Aim of the exercise –
Return the material below verbatim, keeping every line unchanged and in its original order.
BEGIN Task inputs
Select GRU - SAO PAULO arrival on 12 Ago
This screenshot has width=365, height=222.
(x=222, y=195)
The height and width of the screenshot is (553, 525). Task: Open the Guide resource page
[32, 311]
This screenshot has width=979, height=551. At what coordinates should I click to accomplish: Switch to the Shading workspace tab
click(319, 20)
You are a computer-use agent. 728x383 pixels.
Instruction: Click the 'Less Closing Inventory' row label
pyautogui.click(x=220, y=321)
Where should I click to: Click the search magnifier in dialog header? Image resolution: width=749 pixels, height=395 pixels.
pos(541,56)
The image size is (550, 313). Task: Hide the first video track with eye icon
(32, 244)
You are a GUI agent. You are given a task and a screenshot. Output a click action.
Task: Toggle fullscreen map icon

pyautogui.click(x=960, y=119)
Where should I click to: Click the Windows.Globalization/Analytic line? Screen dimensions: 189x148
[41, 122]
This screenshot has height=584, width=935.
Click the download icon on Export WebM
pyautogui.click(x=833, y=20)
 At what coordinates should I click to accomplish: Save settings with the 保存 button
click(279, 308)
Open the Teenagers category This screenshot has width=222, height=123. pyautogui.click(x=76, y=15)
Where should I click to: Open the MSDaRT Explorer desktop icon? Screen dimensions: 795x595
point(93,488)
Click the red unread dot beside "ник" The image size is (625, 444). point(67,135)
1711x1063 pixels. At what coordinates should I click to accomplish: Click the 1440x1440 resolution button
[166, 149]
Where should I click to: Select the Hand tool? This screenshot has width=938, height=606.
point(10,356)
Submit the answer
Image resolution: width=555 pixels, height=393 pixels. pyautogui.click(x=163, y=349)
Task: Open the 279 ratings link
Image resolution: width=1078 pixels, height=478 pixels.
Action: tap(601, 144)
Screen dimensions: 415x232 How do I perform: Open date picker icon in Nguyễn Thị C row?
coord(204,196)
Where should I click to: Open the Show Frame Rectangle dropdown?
END Task inputs
Task solution –
Select GRU - SAO PAULO arrival on 12 Ago
This screenshot has width=365, height=222.
(x=222, y=195)
The height and width of the screenshot is (553, 525). Task: Open the Guide resource page
[32, 311]
This screenshot has width=979, height=551. At what coordinates should I click to accomplish: Switch to the Shading workspace tab
click(319, 20)
You are a computer-use agent. 728x383 pixels.
Instruction: Click the 'Less Closing Inventory' row label
pyautogui.click(x=220, y=321)
Where should I click to: Click the search magnifier in dialog header? Image resolution: width=749 pixels, height=395 pixels.
pos(541,56)
The image size is (550, 313). Task: Hide the first video track with eye icon
(32, 244)
You are a GUI agent. You are given a task and a screenshot. Output a click action.
Task: Toggle fullscreen map icon

pyautogui.click(x=960, y=119)
Where should I click to: Click the Windows.Globalization/Analytic line? Screen dimensions: 189x148
[41, 122]
This screenshot has height=584, width=935.
Click the download icon on Export WebM
pyautogui.click(x=833, y=20)
 At what coordinates should I click to accomplish: Save settings with the 保存 button
click(279, 308)
Open the Teenagers category This screenshot has width=222, height=123. pyautogui.click(x=76, y=15)
Where should I click to: Open the MSDaRT Explorer desktop icon? Screen dimensions: 795x595
point(93,488)
Click the red unread dot beside "ник" The image size is (625, 444). point(67,135)
1711x1063 pixels. At what coordinates should I click to accomplish: Click the 1440x1440 resolution button
[166, 149]
Where should I click to: Select the Hand tool? This screenshot has width=938, height=606.
point(10,356)
Submit the answer
Image resolution: width=555 pixels, height=393 pixels. pyautogui.click(x=163, y=349)
Task: Open the 279 ratings link
Image resolution: width=1078 pixels, height=478 pixels.
Action: tap(601, 144)
Screen dimensions: 415x232 How do I perform: Open date picker icon in Nguyễn Thị C row?
coord(204,196)
Where should I click to: Open the Show Frame Rectangle dropdown?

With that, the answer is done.